* Information supplied

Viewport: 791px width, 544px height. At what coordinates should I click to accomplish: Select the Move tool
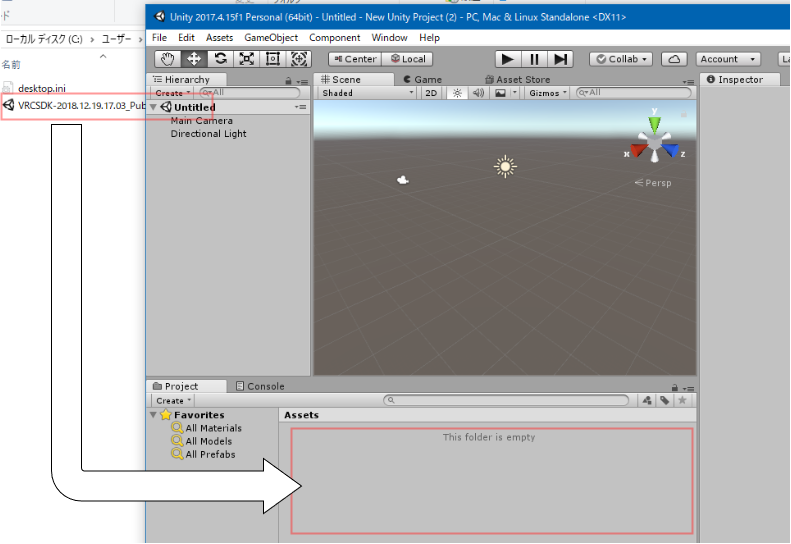pos(194,59)
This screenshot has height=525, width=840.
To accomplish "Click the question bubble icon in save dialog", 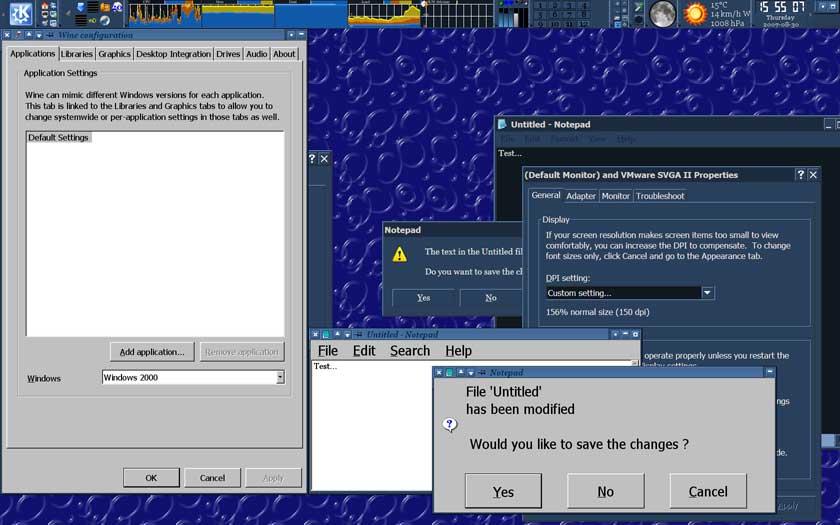I will (x=449, y=424).
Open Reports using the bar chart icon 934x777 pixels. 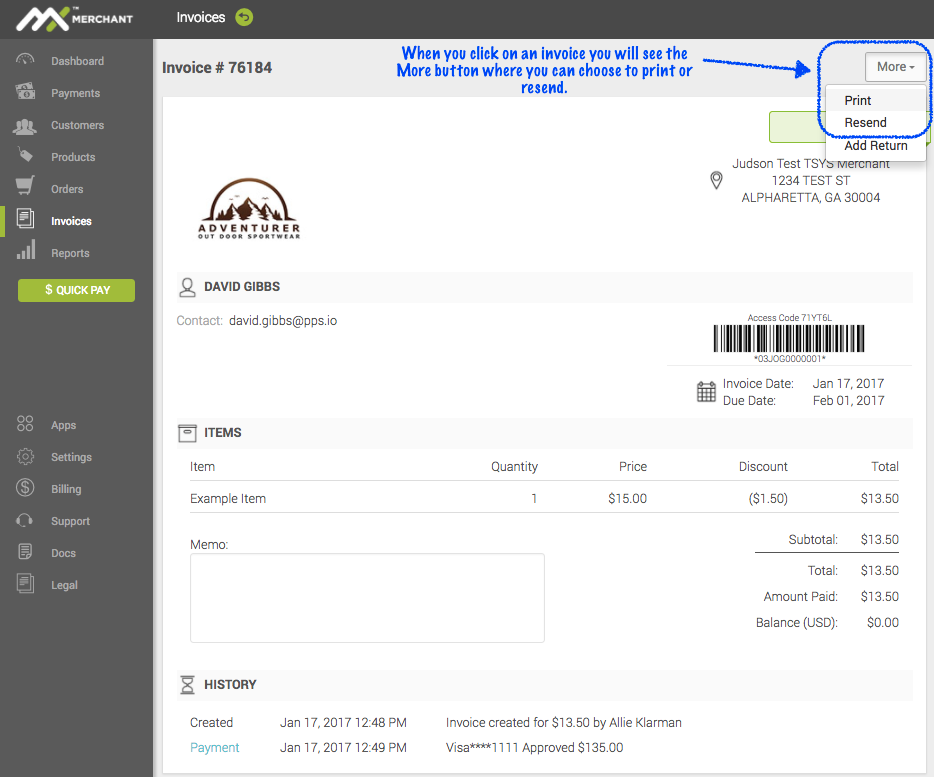[x=26, y=252]
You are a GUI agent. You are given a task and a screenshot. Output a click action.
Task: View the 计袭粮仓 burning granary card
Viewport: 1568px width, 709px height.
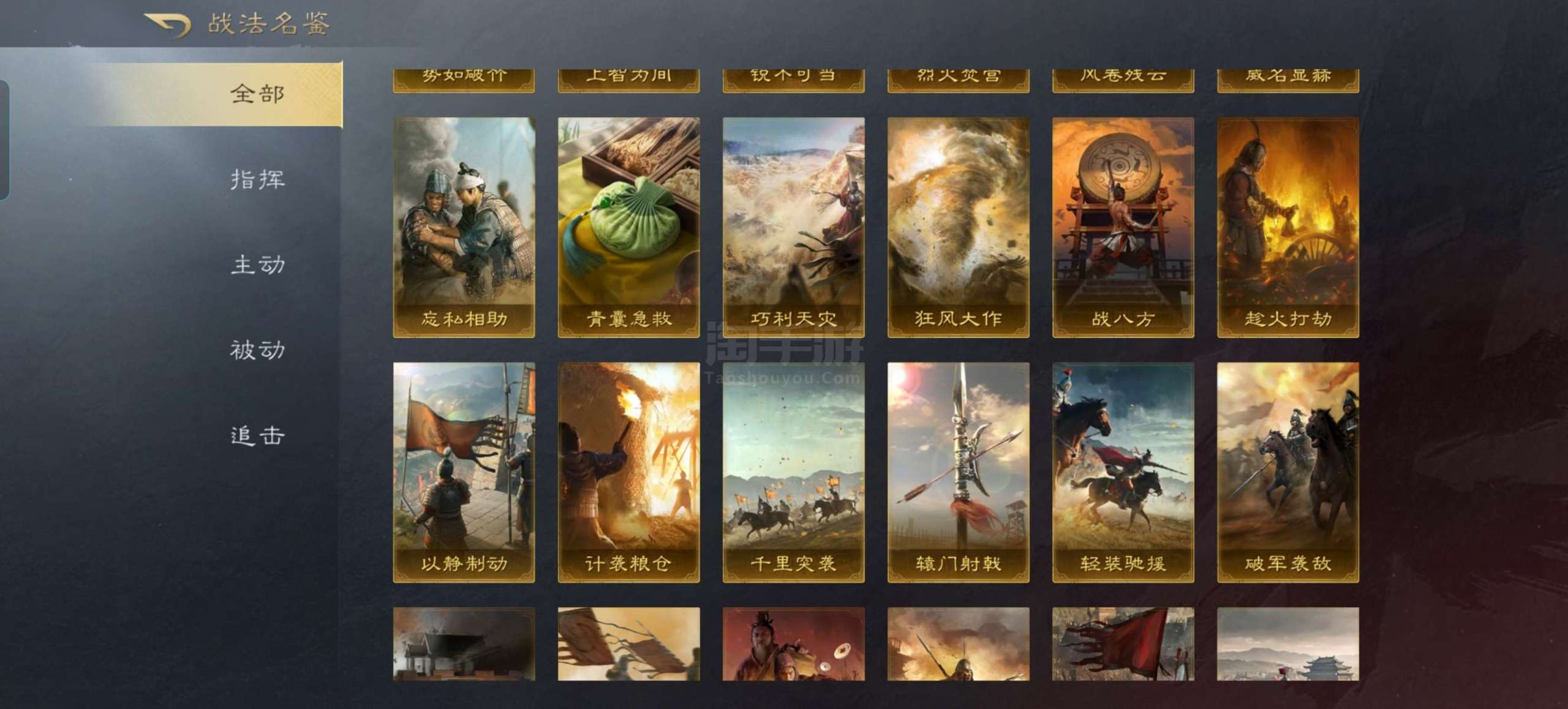point(628,472)
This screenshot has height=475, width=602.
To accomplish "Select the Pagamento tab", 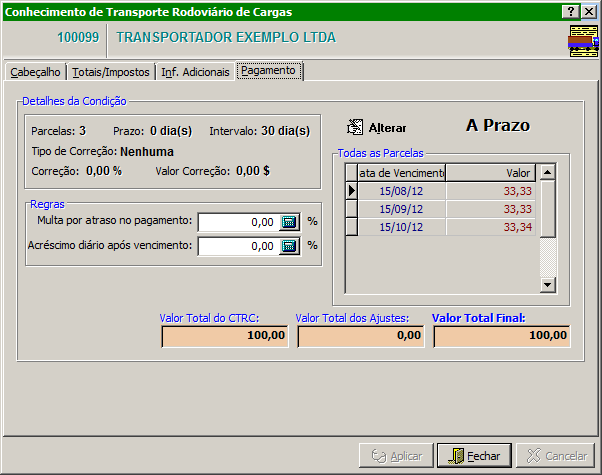I will [268, 71].
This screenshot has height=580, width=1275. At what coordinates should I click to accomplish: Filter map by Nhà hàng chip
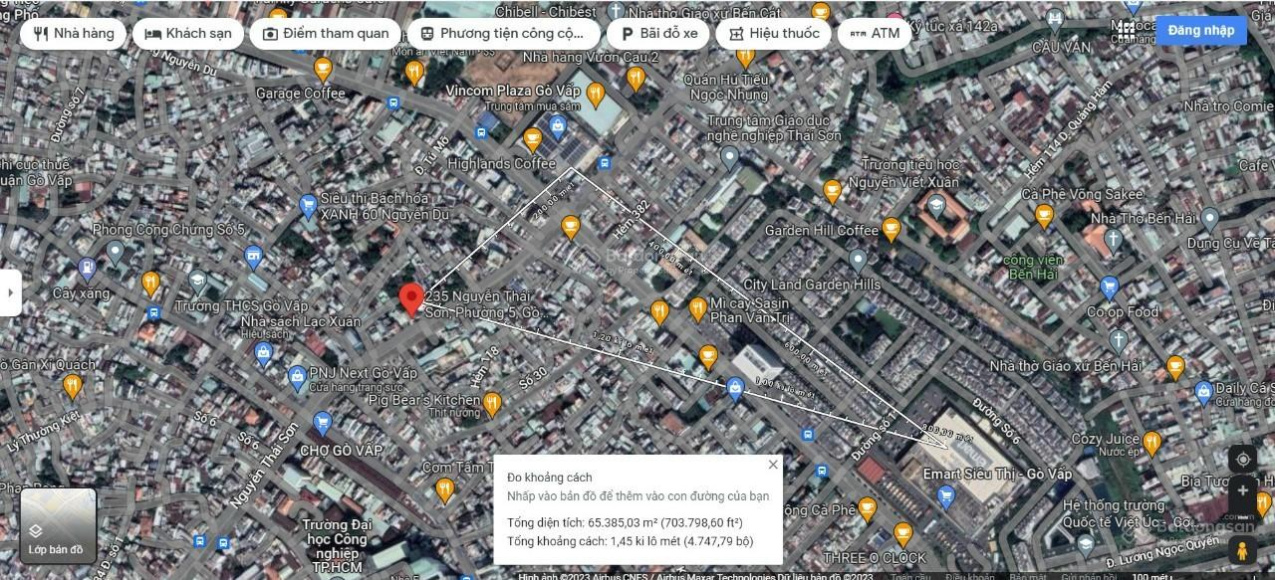click(73, 34)
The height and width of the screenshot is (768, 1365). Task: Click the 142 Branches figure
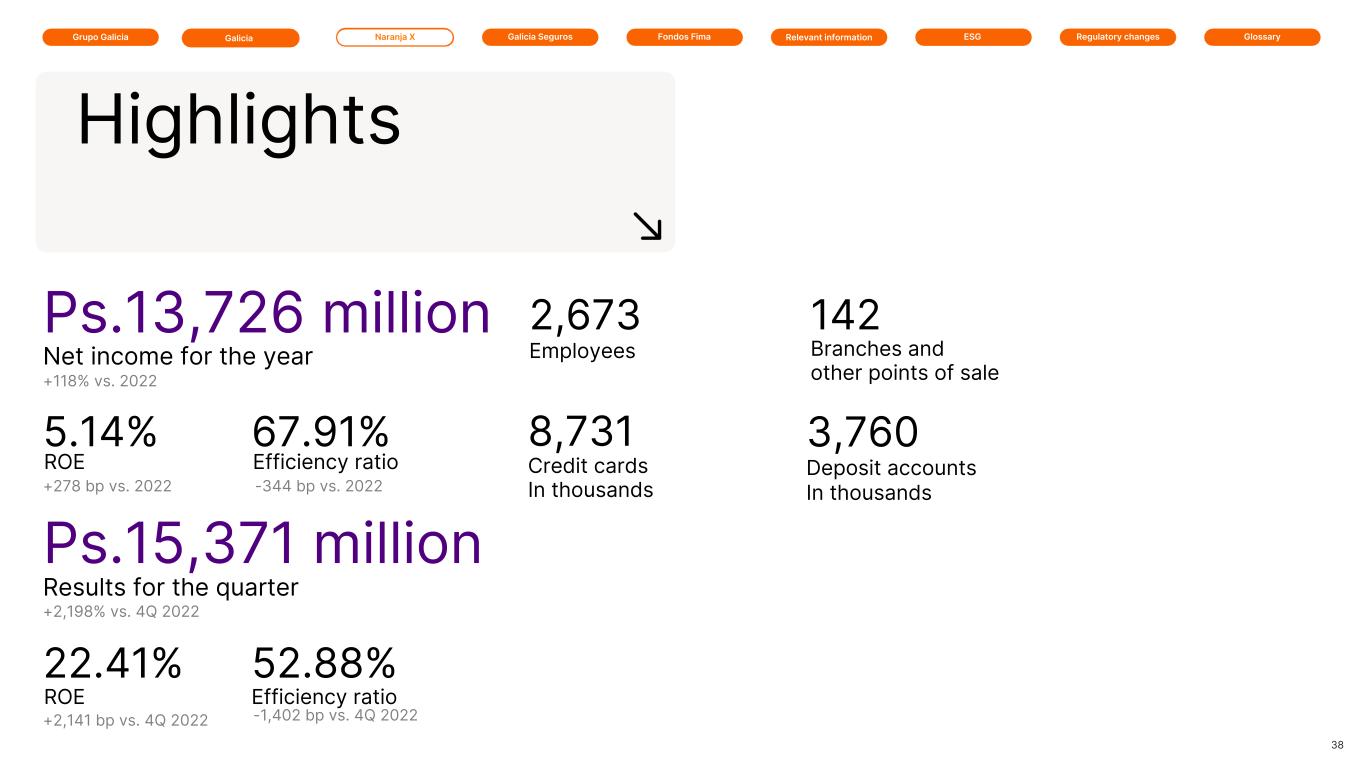(845, 316)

* Exercise requirements
Skip the pictures and write out exactly the lines from the line containing "This screenshot has height=580, width=1275." through the end of the listing above.

* Problem solution
This screenshot has height=580, width=1275. At what coordinates should I click to accomplish: Filter map by Nhà hàng chip
click(73, 34)
The height and width of the screenshot is (768, 1365). Task: Click the 142 Branches figure
(845, 316)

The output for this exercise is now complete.